Dans l’affaire C‑4/22 P(I),

ayant pour objet un pourvoi au titre de l’article 57, premier alinéa, du statut de la Cour de justice de l’Union européenne, int...

ORDONNANCE DU VICE-PRÉSIDENT DE LA COUR

17 août 2022 (*)

« Pourvoi – Intervention – Aides d’État – Régime d’aides mis à exécution par le Royaume de Belgique – Demande d’intervention introduite après l’expiration du délai de six semaines prévu à l’article 143, paragraphe 1, du règlement de procédure du Tribunal – Recevabilité – Articles 40 et 45 du statut de la Cour de justice de l’Union européenne – Article 47 de la charte des droits fondamentaux de l’Union européenne »

Dans l’affaire C‑4/22 P(I),

ayant pour objet un pourvoi au titre de l’article 57, premier alinéa, du statut de la Cour de justice de l’Union européenne, introduit le 3 janvier 2022,

St. Jude Medical Coordination Center BV, établie à Zaventem (Belgique), représentée par M^es É. Bruc et F. Louis, avocats,

partie requérante,

les autres parties à la procédure étant :

Magnetrol International NV, établie à Zele (Belgique),

partie demanderesse en première instance,

Commission européenne, représentée par M. P.‑J. Loewenthal et M^me F. Tomat, en qualité d’agents,

partie défenderesse en première instance,

LE VICE-PRÉSIDENT DE LA COUR,

l’avocat général, M. M. Szpunar, entendu,

rend la présente

Ordonnance

1        Par son pourvoi, St.

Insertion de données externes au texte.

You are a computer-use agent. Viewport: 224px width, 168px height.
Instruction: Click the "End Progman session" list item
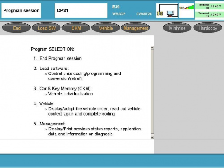(60, 58)
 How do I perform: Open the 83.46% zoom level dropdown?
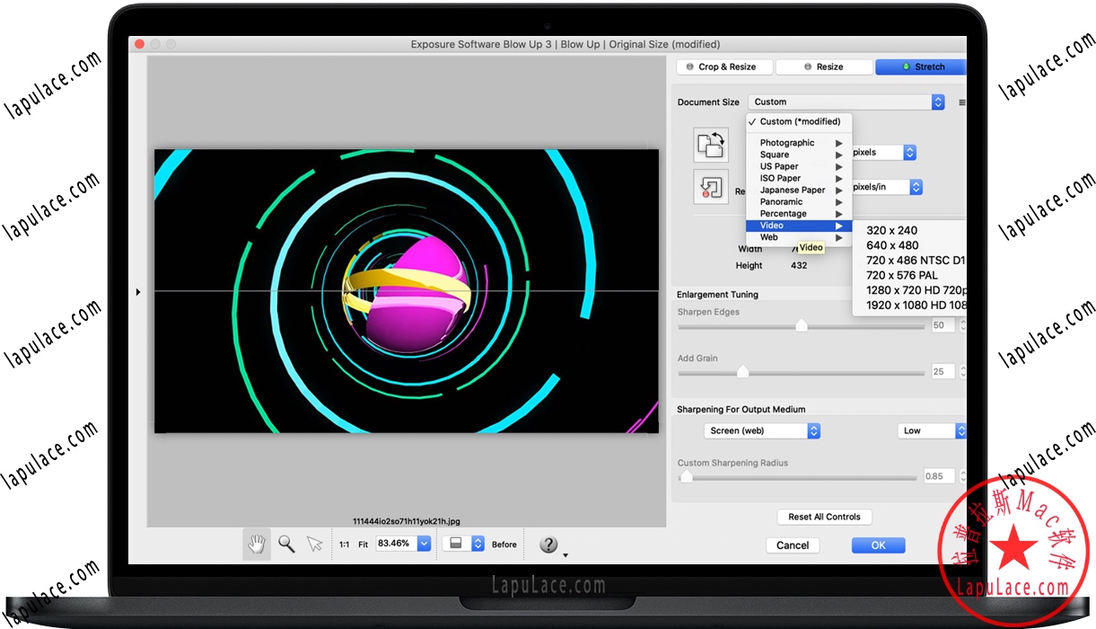tap(424, 544)
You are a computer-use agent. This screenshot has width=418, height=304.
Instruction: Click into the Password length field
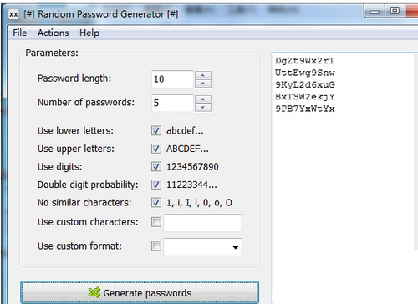pyautogui.click(x=172, y=79)
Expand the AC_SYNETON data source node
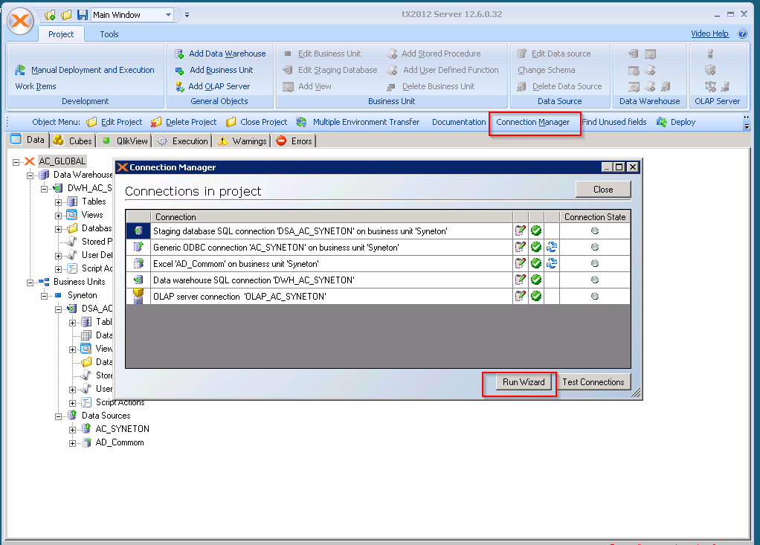The image size is (760, 545). [x=73, y=429]
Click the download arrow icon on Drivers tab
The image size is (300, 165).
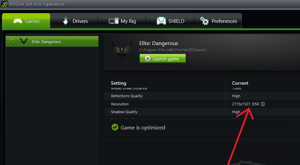coord(65,21)
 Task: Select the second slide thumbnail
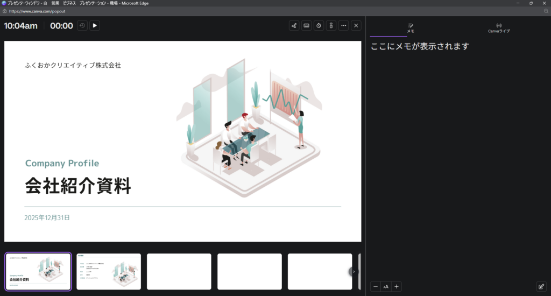coord(109,272)
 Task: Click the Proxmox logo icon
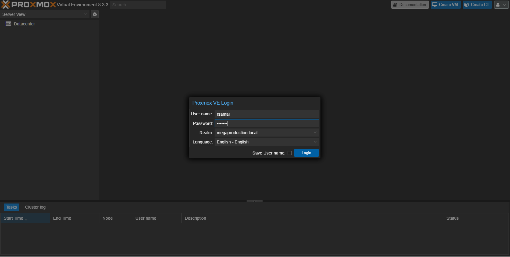[x=6, y=4]
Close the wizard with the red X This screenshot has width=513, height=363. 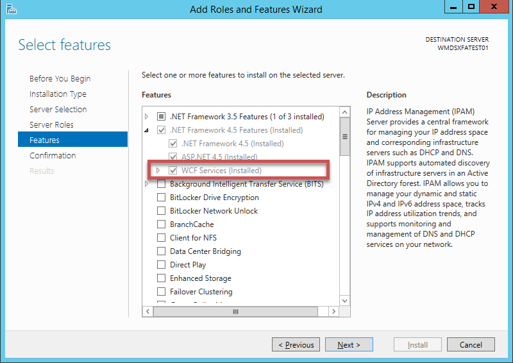point(494,7)
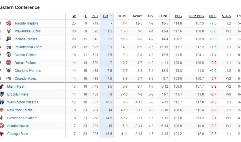Click the Milwaukee Bucks logo icon

coord(8,31)
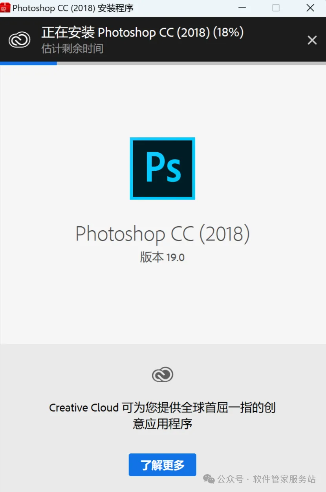Click the blue filled part of progress bar
This screenshot has width=326, height=492.
tap(28, 63)
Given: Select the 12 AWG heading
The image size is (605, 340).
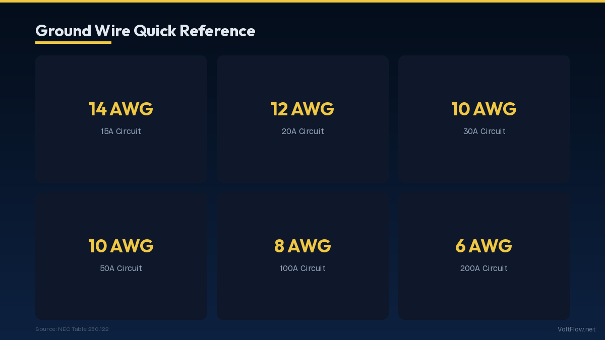Looking at the screenshot, I should tap(303, 109).
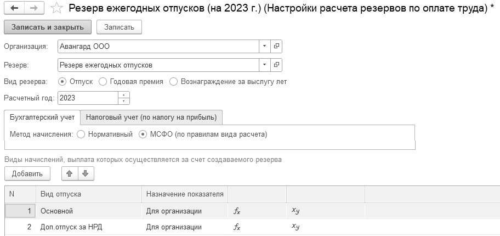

Jude Medical Coordination Center BV demande l’annulation de l’ordonnance de la présidente de la deuxième chambre du Tribunal de l’Union européenne du 21 décembre 2021, Magnetrol International/Commission (T‑263/16 RENV, non publiée, ci-après l’« ordonnance attaquée », EU:T:2021:947), par laquelle celle-ci a rejeté sa demande d’intervention au soutien des conclusions de Magnetrol International NV, partie demanderesse en première instance dans l’affaire T-263/16 RENV.

 Les antécédents du litige

2        Par la décision (UE) 2016/1699, du 11 janvier 2016, relative au régime d’aides d’État concernant l’exonération des bénéfices excédentaires SA.37667 (2015/C) (ex 2015/NN) mis en œuvre par la Belgique (JO 2016, L 260, p. 61, ci-après la « décision litigieuse »), la Commission européenne a considéré que certaines exonérations accordées par le Royaume de Belgique constituaient un régime d’aides, au sens de l’article 107, paragraphe 1, TFUE, qui était incompatible avec le marché intérieur et qui
avait été mis à exécution en violation de l’article 108, paragraphe 3, TFUE. La Commission a ordonné la récupération des aides ainsi octroyées auprès des bénéficiaires, dont la liste définitive devait être ultérieurement établie par le Royaume de Belgique.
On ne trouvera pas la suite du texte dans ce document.